Some entries follow. Reproduce exactly the lines starting at the one with "694x425 pixels." and stopping after the one with "Given: Open the *zie".

> **Material provided**
=== Begin Enclosure ===

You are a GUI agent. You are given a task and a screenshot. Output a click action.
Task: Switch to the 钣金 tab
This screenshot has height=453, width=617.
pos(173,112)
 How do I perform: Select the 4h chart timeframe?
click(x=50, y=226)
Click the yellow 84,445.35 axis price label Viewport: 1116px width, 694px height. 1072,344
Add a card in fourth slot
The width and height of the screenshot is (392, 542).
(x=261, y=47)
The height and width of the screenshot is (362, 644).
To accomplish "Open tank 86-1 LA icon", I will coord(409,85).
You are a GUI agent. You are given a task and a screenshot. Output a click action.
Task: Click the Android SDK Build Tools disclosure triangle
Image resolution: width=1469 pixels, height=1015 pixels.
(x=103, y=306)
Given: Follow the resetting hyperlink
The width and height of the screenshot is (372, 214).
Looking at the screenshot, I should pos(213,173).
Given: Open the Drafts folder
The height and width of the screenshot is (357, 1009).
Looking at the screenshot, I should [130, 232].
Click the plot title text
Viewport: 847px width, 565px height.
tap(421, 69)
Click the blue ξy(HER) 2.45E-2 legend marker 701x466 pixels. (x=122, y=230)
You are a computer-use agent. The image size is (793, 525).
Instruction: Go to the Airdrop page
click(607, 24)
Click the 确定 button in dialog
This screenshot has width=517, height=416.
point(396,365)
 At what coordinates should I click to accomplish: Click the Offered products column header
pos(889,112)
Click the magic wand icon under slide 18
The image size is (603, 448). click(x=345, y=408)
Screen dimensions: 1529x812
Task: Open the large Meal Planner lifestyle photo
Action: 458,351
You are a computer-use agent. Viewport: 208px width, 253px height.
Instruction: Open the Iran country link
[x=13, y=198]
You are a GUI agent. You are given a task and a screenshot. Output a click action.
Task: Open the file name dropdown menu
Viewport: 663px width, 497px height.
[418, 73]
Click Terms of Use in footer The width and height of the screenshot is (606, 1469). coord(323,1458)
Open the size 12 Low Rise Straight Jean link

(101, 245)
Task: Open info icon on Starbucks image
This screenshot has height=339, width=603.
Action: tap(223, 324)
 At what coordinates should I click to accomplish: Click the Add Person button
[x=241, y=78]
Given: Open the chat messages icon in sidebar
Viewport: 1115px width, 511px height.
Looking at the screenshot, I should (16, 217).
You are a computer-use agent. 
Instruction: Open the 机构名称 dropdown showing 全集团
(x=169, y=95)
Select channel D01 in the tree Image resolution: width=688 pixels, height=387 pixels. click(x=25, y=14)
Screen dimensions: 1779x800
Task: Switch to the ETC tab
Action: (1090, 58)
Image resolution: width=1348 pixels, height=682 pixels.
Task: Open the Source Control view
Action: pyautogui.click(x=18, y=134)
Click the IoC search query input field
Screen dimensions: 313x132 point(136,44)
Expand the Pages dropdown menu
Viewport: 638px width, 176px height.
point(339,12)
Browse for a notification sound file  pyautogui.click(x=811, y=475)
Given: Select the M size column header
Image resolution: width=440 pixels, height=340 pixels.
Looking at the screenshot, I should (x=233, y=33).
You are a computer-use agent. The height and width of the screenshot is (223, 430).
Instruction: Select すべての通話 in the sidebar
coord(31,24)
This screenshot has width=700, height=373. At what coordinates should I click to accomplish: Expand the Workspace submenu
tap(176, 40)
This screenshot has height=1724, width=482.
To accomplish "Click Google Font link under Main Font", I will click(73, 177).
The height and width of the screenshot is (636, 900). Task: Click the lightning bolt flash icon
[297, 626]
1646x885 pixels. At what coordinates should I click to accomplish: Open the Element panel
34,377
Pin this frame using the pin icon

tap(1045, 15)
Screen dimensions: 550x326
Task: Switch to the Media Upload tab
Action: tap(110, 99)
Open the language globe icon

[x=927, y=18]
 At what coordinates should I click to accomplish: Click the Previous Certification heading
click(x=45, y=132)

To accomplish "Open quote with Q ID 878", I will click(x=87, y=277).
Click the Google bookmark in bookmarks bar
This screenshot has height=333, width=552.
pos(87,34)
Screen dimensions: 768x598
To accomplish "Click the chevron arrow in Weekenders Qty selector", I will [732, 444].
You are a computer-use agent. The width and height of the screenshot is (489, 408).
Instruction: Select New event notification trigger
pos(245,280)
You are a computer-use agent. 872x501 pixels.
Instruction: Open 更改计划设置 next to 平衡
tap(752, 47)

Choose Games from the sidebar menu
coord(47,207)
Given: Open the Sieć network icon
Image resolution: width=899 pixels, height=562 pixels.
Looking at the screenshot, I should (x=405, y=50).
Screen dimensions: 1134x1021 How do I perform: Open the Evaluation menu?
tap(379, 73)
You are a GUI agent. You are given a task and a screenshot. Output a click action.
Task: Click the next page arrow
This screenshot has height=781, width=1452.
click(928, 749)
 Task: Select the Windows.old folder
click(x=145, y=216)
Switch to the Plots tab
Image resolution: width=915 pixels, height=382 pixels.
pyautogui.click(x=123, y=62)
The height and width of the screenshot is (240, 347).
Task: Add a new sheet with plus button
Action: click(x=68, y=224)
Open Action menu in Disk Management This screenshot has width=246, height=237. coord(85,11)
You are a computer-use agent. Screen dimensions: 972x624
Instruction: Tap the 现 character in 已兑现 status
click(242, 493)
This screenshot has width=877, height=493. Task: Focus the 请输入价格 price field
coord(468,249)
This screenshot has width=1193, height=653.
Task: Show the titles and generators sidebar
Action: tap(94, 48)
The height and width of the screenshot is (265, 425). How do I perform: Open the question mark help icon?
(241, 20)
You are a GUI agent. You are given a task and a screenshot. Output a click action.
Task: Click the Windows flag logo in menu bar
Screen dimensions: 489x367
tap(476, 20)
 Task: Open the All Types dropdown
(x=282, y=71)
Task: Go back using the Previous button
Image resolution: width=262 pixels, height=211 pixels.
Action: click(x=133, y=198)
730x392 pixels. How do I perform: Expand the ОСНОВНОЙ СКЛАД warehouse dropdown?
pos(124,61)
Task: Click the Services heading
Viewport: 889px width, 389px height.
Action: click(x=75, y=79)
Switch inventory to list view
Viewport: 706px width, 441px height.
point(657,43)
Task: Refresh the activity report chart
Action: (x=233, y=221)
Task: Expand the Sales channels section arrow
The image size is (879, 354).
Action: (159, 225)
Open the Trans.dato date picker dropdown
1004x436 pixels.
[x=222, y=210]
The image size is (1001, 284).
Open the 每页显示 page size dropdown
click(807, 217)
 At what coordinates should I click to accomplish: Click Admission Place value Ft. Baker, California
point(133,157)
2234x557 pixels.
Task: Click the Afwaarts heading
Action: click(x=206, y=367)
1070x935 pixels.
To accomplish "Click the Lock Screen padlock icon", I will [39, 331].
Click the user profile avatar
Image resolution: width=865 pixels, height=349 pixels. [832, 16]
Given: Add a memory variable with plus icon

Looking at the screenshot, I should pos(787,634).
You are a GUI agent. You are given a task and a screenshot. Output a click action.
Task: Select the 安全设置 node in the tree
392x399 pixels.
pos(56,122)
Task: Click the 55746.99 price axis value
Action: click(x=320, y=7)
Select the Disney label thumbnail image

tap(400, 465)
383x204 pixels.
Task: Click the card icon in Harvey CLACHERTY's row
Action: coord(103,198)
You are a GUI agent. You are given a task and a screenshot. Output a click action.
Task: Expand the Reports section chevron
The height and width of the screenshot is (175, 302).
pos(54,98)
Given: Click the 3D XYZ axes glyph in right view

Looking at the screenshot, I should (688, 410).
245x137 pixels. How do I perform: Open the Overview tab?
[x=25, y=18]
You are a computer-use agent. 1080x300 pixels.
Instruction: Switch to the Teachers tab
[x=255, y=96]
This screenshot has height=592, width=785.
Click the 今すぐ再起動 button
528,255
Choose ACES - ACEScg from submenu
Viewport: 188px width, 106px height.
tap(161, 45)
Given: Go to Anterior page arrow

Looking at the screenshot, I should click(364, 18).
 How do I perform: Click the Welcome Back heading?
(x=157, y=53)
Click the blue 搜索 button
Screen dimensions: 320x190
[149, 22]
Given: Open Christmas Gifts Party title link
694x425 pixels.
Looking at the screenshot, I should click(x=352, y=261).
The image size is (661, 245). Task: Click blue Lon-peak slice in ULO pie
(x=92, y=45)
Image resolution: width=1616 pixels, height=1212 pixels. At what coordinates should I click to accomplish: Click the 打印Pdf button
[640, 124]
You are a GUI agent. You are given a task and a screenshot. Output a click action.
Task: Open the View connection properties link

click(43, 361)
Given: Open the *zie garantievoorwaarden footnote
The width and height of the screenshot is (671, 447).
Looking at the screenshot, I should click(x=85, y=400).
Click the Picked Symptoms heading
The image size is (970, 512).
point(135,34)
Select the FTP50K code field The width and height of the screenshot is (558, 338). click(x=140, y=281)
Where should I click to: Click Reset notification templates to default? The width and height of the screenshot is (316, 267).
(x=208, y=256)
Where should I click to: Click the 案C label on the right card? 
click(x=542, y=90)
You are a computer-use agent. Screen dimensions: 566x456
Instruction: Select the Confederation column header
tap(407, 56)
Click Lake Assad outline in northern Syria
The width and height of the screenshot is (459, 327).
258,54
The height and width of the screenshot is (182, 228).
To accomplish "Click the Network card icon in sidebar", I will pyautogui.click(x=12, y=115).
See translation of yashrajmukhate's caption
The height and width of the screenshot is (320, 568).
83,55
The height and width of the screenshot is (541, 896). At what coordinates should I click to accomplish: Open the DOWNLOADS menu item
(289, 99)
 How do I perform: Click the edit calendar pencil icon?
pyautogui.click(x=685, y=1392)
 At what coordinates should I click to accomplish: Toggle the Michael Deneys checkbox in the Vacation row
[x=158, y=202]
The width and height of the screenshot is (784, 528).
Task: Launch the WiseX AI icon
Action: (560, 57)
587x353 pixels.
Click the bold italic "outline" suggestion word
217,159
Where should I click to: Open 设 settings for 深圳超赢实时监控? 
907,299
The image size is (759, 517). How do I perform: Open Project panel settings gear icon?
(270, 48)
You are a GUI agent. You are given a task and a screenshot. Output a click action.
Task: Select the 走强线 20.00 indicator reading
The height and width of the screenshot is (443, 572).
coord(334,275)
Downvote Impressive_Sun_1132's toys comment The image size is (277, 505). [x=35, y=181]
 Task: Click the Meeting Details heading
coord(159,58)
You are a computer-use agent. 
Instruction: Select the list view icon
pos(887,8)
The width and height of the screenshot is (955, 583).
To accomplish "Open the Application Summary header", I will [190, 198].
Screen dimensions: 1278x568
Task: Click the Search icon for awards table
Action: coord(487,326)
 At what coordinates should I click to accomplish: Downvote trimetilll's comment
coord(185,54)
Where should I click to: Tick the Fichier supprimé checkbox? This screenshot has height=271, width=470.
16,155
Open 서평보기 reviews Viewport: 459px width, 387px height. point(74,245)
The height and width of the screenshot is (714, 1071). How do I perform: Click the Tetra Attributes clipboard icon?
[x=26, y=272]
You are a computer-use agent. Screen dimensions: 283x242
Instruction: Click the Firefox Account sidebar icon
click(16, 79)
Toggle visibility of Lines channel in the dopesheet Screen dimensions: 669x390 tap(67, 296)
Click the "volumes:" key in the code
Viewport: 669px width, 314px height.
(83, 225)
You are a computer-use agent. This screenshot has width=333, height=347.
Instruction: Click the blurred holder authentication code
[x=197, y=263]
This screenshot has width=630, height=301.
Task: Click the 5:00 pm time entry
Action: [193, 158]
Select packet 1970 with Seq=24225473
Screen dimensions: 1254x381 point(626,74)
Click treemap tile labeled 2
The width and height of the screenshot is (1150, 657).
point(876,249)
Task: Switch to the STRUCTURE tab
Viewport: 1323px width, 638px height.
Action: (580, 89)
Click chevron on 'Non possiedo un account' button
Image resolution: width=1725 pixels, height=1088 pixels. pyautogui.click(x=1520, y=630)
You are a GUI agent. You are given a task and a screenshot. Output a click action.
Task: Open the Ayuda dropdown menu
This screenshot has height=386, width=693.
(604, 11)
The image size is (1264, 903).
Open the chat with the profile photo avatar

=== End Enclosure ===

> **Output for this exercise**
694x425 pixels.
Looking at the screenshot, I should click(x=352, y=261).
The image size is (661, 245). Task: Click blue Lon-peak slice in ULO pie
(x=92, y=45)
Image resolution: width=1616 pixels, height=1212 pixels. At what coordinates should I click to accomplish: Click the 打印Pdf button
[640, 124]
You are a GUI agent. You are given a task and a screenshot. Output a click action.
Task: Open the View connection properties link

click(43, 361)
Given: Open the *zie garantievoorwaarden footnote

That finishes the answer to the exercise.